__Assignment__
Line count for "Clear": report how many lines in this material hold that string, with the number alone as the answer.

- - - -

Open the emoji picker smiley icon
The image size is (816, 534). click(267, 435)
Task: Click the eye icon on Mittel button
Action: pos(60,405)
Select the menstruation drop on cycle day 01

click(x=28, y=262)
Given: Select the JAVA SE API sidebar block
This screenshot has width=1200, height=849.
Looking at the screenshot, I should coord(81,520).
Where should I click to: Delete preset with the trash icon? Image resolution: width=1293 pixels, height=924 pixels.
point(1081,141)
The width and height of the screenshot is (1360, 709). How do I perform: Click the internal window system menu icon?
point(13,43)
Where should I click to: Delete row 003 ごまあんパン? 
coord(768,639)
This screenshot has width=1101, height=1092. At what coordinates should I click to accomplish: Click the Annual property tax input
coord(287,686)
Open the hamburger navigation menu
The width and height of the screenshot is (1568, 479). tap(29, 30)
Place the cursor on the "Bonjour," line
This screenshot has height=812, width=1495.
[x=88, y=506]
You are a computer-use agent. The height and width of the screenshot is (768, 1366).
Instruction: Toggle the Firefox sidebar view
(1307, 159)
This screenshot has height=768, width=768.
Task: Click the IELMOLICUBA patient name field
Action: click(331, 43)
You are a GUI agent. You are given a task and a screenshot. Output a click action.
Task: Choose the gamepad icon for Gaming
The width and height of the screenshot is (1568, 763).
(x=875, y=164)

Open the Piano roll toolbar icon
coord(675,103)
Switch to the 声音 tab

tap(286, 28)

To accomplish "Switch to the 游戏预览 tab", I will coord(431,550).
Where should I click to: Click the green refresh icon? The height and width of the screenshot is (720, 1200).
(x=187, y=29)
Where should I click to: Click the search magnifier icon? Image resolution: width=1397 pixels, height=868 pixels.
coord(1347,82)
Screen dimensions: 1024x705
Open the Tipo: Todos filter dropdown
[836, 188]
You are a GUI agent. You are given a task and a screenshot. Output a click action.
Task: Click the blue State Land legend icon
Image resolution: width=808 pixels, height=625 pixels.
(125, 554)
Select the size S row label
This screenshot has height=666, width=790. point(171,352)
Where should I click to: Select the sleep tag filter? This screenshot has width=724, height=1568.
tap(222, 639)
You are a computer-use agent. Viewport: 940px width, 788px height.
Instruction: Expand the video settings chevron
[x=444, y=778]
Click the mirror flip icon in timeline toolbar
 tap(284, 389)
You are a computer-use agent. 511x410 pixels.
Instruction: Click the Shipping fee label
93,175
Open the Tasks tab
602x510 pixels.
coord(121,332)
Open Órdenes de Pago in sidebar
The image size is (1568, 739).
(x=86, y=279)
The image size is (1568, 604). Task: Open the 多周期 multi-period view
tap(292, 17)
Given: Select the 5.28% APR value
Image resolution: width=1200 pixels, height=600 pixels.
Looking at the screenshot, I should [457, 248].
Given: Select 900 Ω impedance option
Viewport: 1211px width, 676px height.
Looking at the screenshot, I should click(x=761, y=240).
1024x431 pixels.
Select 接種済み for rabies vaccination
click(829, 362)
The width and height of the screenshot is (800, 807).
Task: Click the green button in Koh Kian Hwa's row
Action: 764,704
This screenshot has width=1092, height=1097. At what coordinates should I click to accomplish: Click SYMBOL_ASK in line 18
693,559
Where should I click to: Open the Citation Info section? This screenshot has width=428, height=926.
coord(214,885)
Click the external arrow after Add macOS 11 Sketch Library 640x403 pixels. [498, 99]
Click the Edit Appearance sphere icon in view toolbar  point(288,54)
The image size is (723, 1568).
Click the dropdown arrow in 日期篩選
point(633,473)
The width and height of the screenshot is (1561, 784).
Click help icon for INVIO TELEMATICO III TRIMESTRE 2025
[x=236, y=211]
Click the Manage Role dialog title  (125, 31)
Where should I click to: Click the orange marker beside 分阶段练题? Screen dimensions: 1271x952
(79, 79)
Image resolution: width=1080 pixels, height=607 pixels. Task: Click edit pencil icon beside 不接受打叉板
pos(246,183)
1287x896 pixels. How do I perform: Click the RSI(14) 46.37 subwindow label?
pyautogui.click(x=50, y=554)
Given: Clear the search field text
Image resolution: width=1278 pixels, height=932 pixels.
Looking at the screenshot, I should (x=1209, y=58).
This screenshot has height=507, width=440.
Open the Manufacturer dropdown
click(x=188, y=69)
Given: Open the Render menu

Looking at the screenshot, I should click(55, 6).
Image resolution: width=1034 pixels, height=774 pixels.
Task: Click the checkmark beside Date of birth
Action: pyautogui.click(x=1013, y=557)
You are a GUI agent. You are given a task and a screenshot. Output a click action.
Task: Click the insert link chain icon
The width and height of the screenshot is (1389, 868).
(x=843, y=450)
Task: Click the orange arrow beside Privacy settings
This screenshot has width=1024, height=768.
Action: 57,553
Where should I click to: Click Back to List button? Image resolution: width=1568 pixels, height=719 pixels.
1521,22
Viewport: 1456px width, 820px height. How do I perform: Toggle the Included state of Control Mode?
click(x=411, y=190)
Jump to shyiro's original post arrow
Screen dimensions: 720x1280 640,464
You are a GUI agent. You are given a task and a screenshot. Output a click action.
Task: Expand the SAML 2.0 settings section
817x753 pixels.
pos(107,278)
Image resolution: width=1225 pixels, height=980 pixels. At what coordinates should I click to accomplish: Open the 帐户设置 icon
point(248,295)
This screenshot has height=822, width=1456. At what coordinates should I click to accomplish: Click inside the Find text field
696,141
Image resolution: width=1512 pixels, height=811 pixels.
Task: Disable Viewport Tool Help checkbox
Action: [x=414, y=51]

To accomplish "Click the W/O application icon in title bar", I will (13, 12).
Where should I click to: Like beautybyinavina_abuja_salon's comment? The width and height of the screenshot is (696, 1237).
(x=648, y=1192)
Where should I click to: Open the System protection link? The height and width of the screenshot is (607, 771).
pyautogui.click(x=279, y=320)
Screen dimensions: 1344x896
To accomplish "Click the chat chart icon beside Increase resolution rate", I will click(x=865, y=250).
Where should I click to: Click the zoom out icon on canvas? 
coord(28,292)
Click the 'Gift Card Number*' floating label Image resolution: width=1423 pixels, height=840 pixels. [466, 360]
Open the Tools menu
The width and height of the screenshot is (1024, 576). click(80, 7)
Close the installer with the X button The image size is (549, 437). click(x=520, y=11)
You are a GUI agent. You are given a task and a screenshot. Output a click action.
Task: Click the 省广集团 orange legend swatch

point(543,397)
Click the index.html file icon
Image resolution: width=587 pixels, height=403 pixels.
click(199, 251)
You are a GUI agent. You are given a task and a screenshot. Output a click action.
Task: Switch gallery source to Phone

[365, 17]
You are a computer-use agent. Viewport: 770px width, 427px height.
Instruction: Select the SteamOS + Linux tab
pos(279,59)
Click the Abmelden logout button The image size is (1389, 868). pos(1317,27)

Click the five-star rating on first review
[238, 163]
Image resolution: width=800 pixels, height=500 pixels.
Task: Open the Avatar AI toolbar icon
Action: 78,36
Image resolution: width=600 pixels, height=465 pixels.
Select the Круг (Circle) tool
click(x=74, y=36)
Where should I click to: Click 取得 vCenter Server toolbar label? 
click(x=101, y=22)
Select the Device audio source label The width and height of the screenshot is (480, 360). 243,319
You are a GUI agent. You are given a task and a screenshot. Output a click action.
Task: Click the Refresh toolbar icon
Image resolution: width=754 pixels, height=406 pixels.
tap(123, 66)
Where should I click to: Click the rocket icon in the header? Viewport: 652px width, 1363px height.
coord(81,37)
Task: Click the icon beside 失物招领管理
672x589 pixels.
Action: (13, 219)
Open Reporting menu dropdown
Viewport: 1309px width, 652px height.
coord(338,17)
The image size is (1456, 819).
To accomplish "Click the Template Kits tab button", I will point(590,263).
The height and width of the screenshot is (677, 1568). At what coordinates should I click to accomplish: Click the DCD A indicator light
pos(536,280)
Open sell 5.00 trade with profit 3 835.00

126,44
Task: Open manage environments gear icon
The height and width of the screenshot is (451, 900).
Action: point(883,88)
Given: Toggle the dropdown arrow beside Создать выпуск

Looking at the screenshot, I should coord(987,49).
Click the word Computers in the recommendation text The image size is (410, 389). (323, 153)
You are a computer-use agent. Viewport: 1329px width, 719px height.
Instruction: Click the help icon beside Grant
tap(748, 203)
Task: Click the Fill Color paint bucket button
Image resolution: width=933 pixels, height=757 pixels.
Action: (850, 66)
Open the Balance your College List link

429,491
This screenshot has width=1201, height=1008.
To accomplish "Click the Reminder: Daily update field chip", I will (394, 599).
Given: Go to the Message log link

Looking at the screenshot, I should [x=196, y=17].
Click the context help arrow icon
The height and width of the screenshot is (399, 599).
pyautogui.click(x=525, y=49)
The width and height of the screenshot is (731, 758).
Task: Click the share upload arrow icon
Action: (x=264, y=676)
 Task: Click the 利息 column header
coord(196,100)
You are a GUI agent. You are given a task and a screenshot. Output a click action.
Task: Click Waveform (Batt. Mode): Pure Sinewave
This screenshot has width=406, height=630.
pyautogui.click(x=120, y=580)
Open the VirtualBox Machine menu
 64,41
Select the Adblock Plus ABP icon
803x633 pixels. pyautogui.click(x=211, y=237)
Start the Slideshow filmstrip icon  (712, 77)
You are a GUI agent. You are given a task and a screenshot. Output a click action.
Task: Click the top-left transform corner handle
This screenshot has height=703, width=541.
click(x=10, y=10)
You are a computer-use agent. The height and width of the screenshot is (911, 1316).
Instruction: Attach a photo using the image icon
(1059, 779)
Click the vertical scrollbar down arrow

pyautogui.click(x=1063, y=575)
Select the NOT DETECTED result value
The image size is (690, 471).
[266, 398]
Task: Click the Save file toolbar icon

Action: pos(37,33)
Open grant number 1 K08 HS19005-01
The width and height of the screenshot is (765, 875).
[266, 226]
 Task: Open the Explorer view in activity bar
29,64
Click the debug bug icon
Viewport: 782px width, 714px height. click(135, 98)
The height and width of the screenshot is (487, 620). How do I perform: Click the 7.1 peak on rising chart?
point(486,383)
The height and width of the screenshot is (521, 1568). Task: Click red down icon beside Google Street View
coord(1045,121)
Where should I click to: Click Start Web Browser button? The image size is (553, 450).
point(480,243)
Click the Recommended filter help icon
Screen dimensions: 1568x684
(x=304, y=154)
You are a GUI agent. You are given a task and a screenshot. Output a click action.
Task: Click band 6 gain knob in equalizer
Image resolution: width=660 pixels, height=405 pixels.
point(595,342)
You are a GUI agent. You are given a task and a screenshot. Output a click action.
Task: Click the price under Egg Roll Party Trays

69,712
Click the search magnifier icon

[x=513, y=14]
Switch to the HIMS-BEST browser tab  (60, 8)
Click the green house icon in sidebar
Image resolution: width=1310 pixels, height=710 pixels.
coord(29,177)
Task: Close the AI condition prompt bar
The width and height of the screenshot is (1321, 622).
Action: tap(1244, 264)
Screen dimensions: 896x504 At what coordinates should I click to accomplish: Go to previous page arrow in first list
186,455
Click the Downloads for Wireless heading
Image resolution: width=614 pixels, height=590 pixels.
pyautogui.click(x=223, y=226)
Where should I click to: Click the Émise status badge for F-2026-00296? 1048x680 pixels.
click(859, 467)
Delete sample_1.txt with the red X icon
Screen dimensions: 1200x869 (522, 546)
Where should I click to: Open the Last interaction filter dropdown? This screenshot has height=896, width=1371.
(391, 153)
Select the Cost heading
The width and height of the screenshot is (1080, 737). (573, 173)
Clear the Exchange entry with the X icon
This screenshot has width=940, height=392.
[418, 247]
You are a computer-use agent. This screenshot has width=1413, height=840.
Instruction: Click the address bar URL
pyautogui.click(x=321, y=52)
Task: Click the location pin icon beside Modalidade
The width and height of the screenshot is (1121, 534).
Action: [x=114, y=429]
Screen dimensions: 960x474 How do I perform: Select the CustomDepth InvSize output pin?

- - - -

__Response for this exercise__
2